ACTION ITEM: Exact reproduction is required for all entries.

[Pixel coordinate grounding data]
------------------------------------

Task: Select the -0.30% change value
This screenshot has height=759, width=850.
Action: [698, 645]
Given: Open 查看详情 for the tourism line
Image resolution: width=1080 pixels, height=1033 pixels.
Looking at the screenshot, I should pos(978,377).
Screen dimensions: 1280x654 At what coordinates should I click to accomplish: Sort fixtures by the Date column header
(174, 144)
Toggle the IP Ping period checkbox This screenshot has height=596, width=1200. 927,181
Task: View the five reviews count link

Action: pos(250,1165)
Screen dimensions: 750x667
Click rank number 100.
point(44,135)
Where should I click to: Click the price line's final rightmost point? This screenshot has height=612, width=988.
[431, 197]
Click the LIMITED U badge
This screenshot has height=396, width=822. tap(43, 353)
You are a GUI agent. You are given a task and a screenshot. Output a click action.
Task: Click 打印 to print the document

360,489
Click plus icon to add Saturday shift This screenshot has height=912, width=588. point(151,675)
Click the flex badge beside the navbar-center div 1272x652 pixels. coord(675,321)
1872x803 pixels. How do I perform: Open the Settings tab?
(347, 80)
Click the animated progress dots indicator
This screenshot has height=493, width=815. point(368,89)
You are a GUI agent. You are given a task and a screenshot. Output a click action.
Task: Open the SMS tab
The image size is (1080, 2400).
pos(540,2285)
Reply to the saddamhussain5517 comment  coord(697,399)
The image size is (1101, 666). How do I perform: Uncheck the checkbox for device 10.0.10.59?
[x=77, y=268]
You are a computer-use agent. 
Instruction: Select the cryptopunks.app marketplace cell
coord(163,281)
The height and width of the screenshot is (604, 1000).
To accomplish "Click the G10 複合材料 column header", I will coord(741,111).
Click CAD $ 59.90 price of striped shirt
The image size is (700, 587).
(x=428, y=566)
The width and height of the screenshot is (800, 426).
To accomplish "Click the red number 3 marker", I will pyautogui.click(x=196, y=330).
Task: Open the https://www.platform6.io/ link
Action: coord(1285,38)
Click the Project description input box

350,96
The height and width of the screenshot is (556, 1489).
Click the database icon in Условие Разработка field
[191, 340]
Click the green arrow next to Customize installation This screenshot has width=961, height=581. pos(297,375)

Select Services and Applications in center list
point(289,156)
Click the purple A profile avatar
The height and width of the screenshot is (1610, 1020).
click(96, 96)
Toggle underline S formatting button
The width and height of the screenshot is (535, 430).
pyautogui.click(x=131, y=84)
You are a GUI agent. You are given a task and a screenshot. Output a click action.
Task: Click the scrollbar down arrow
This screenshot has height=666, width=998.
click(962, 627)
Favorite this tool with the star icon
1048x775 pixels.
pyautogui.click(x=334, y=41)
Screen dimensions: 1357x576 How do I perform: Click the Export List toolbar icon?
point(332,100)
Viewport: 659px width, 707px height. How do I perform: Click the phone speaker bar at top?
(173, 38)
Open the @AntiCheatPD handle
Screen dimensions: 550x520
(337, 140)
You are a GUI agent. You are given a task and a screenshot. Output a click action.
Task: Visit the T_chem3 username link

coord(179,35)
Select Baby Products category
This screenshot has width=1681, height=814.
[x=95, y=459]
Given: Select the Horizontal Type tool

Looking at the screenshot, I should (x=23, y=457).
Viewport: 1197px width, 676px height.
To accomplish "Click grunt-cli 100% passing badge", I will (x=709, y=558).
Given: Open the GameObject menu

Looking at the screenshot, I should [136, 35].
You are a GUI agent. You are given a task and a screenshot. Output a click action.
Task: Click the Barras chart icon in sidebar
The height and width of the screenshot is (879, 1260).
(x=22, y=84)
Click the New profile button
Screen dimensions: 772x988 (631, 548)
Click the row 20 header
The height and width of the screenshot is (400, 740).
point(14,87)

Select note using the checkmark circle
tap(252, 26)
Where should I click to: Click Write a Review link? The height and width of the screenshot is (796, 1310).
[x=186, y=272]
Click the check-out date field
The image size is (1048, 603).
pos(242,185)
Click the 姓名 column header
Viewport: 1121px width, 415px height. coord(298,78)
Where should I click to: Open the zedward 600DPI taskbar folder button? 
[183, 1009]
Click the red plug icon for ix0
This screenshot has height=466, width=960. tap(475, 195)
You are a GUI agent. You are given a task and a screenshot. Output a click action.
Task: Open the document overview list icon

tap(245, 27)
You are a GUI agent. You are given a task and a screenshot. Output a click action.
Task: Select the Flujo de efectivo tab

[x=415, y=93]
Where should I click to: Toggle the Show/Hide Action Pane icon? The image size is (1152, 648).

------------------------------------

SOLUTION TO THIS EXERCISE:
Task: Select the -0.30% change value
This screenshot has height=759, width=850.
Action: [698, 645]
Given: Open 查看详情 for the tourism line
Image resolution: width=1080 pixels, height=1033 pixels.
Looking at the screenshot, I should pos(978,377).
Screen dimensions: 1280x654 At what coordinates should I click to accomplish: Sort fixtures by the Date column header
(174, 144)
Toggle the IP Ping period checkbox This screenshot has height=596, width=1200. 927,181
Task: View the five reviews count link

Action: pos(250,1165)
Screen dimensions: 750x667
Click rank number 100.
point(44,135)
Where should I click to: Click the price line's final rightmost point? This screenshot has height=612, width=988.
[431, 197]
Click the LIMITED U badge
This screenshot has height=396, width=822. tap(43, 353)
You are a GUI agent. You are given a task and a screenshot. Output a click action.
Task: Click 打印 to print the document

360,489
Click plus icon to add Saturday shift This screenshot has height=912, width=588. point(151,675)
Click the flex badge beside the navbar-center div 1272x652 pixels. coord(675,321)
1872x803 pixels. How do I perform: Open the Settings tab?
(347, 80)
Click the animated progress dots indicator
This screenshot has height=493, width=815. point(368,89)
You are a GUI agent. You are given a task and a screenshot. Output a click action.
Task: Open the SMS tab
The image size is (1080, 2400).
pos(540,2285)
Reply to the saddamhussain5517 comment  coord(697,399)
The image size is (1101, 666). How do I perform: Uncheck the checkbox for device 10.0.10.59?
[x=77, y=268]
You are a computer-use agent. 
Instruction: Select the cryptopunks.app marketplace cell
coord(163,281)
The height and width of the screenshot is (604, 1000).
To accomplish "Click the G10 複合材料 column header", I will coord(741,111).
Click CAD $ 59.90 price of striped shirt
The image size is (700, 587).
(x=428, y=566)
The width and height of the screenshot is (800, 426).
To accomplish "Click the red number 3 marker", I will pyautogui.click(x=196, y=330).
Task: Open the https://www.platform6.io/ link
Action: coord(1285,38)
Click the Project description input box

350,96
The height and width of the screenshot is (556, 1489).
Click the database icon in Условие Разработка field
[191, 340]
Click the green arrow next to Customize installation This screenshot has width=961, height=581. pos(297,375)

Select Services and Applications in center list
point(289,156)
Click the purple A profile avatar
The height and width of the screenshot is (1610, 1020).
click(96, 96)
Toggle underline S formatting button
The width and height of the screenshot is (535, 430).
pyautogui.click(x=131, y=84)
You are a GUI agent. You are given a task and a screenshot. Output a click action.
Task: Click the scrollbar down arrow
This screenshot has height=666, width=998.
click(962, 627)
Favorite this tool with the star icon
1048x775 pixels.
pyautogui.click(x=334, y=41)
Screen dimensions: 1357x576 How do I perform: Click the Export List toolbar icon?
point(332,100)
Viewport: 659px width, 707px height. How do I perform: Click the phone speaker bar at top?
(173, 38)
Open the @AntiCheatPD handle
Screen dimensions: 550x520
(337, 140)
You are a GUI agent. You are given a task and a screenshot. Output a click action.
Task: Visit the T_chem3 username link

coord(179,35)
Select Baby Products category
This screenshot has width=1681, height=814.
[x=95, y=459]
Given: Select the Horizontal Type tool

Looking at the screenshot, I should (x=23, y=457).
Viewport: 1197px width, 676px height.
To accomplish "Click grunt-cli 100% passing badge", I will (x=709, y=558).
Given: Open the GameObject menu

Looking at the screenshot, I should [136, 35].
You are a GUI agent. You are given a task and a screenshot. Output a click action.
Task: Click the Barras chart icon in sidebar
The height and width of the screenshot is (879, 1260).
(x=22, y=84)
Click the New profile button
Screen dimensions: 772x988 (631, 548)
Click the row 20 header
The height and width of the screenshot is (400, 740).
point(14,87)

Select note using the checkmark circle
tap(252, 26)
Where should I click to: Click Write a Review link? The height and width of the screenshot is (796, 1310).
[x=186, y=272]
Click the check-out date field
The image size is (1048, 603).
pos(242,185)
Click the 姓名 column header
Viewport: 1121px width, 415px height. coord(298,78)
Where should I click to: Open the zedward 600DPI taskbar folder button? 
[183, 1009]
Click the red plug icon for ix0
This screenshot has height=466, width=960. tap(475, 195)
You are a GUI agent. You are given a task and a screenshot. Output a click action.
Task: Open the document overview list icon

tap(245, 27)
You are a GUI agent. You are given a task and a screenshot. Output a click action.
Task: Select the Flujo de efectivo tab

[x=415, y=93]
Where should I click to: Toggle the Show/Hide Action Pane icon? The image size is (1152, 648).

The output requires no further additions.